The ex-supervisor of elections is expected to testify today in the hearing to determine whether she'll get her job back.


Testimony in Miriam Oliphant's Florida Senate trial Thursday centered on the chaotic September 2002 primary election and a budget crisis while she was Broward elections supervisor.

Lawyers for Gov. Jeb Bush rested their Broward County phase of the case against Oliphant after three hours of testimony by Pat Nesbit, the head of poll workers. They expect to call more witnesses next week when the trial moves to Tallahassee.

Meanwhile, County Commissioner John Rodstrom Jr. gave testimony that may have helped Oliphant's cause.

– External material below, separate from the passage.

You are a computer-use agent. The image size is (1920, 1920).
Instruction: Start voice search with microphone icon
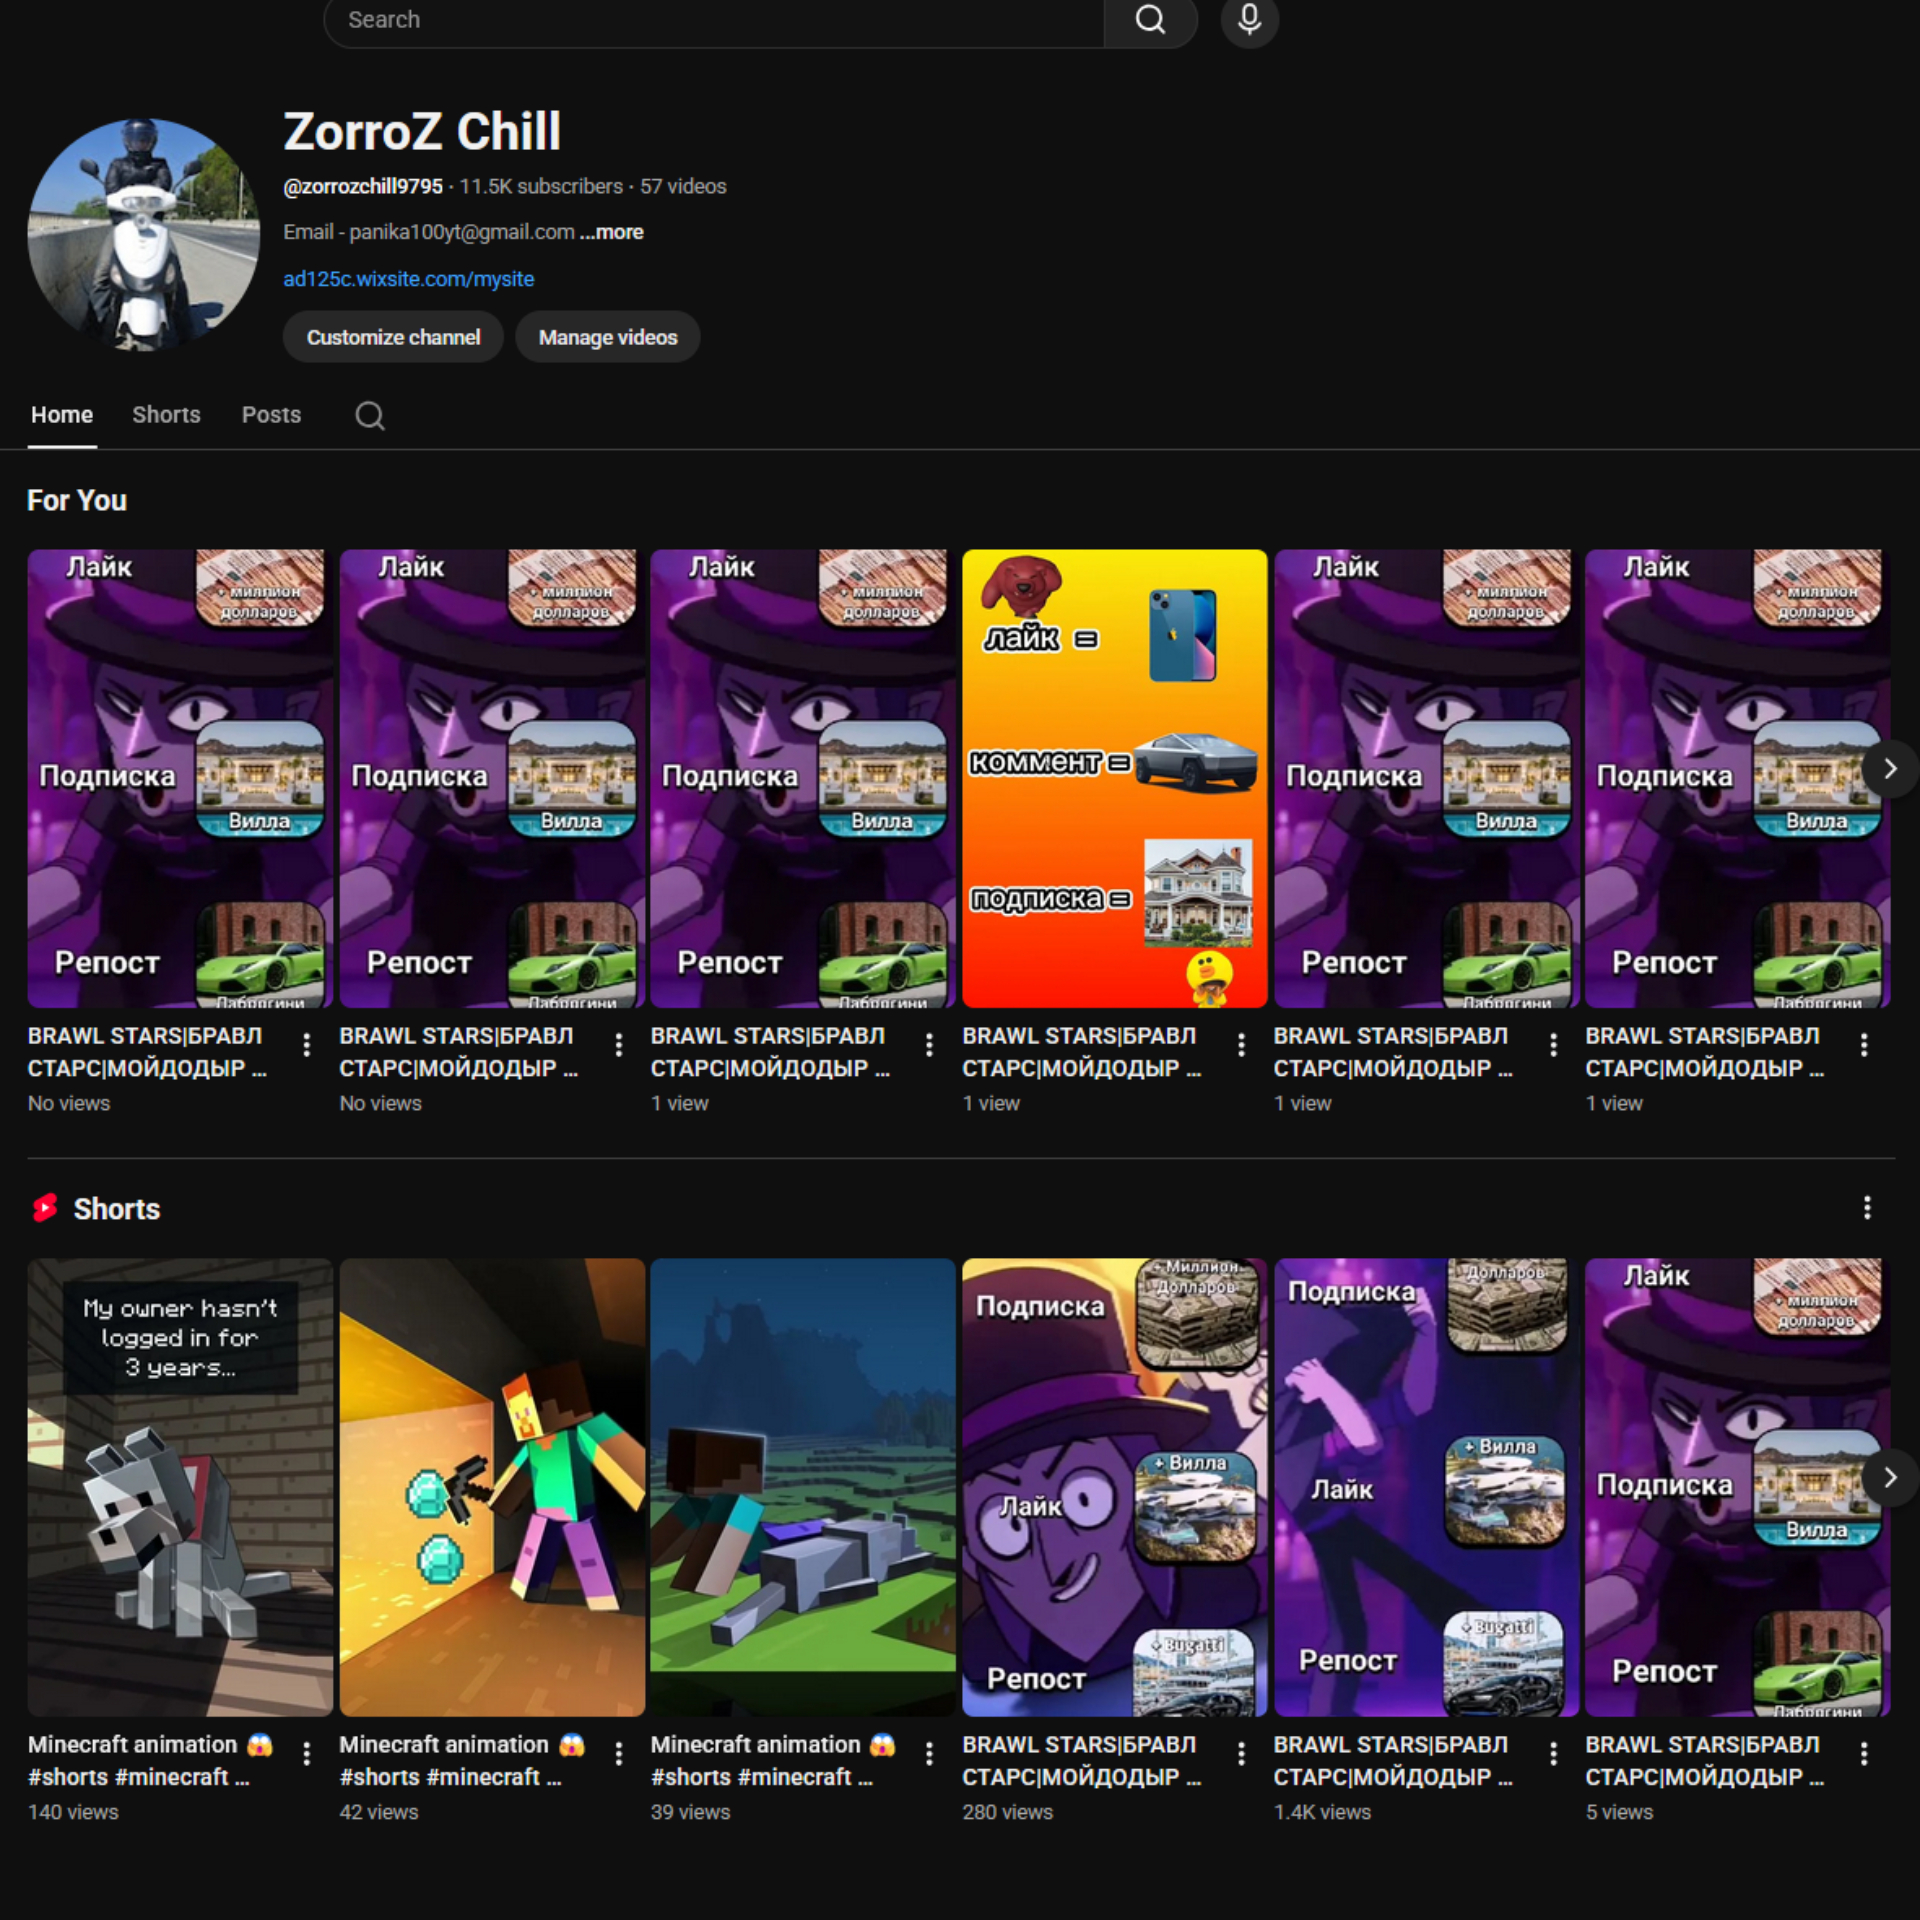pyautogui.click(x=1249, y=20)
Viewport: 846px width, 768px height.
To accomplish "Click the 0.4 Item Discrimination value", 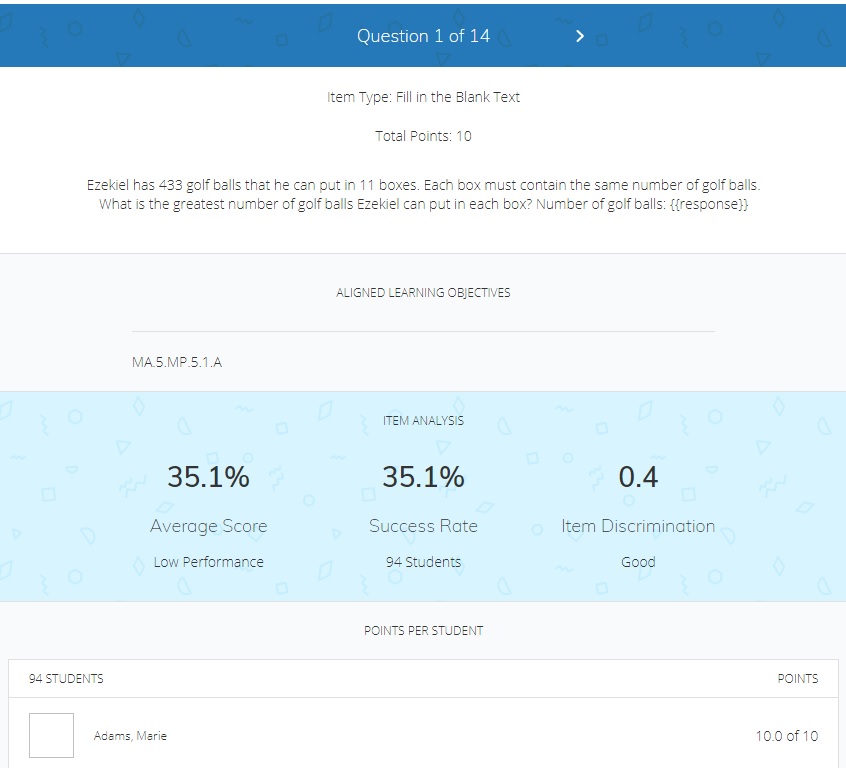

Nesbit, who was fired by Oliphant only to be rehired after Brenda Snipes replaced the suspended election chief, testified that she got word at 3:30 p.m. on Sept. 10, 2002, that the governor had ordered polls to remain open until 9 p.m.

But, she said, she was told by Rick Riley, a spokesman Oliphant had hired, not to alert poll clerks of the governor's order until he and Oliphant prepared a statement.

That didn't happen until 6 p.m., leaving too little time to inform roughly 500 polling places by the only means available individual phone calls. Consequently, many polling places closed early.

On the witness stand Thursday afternoon, Riley said he never told Nesbit not to contact the poll clerks.

Other testimony on the fourth day of the two-week trial came from Rodstrom and Ken Lieberman, an accountant for Oliphant's office.

Rodstrom told Oliphant's attorney, Henry Hunter, that Oliphant's $900,000 budget deficit was not all her fault.

''There were a number of things that caused a chaotic situation,'' Rodstrom said, citing expensive electronic voting machines and the addition of new precincts.

''The voting machines were more costly to operate than we originally thought,'' he said. ``The commission didn't figure on the additional expenses.''

On cross-examination by Bush's lawyers, Rodstrom acknowledged that Oliphant spent money in other areas that went beyond her budget.

In 2002, Oliphant hired 10 people to work on voter-outreach programs when her budget only allotted two employees for outreach, Rodstrom said.

Hunter said he subpoenaed other county commissioners, but they did not respond. He declined to say who they were.

Thursday's testimony mirrored accounts from earlier in the week.

Lawyers for Bush focused on Oliphant's budget mismanagement and the dozens of polling places that opened late or closed early during the September 2002 primary. Meanwhile, Oliphant's attorney guided witnesses through testimony that characterized her as a competent, passionate supervisor.

Bush suspended Oliphant without pay in November, saying she had grossly mismanaged the election office since being elected to the post in January 2001.

Steve Kahn, the Senate's general counsel, is presiding over the hearing and will recommend to the Senate about whether to reinstate Oliphant.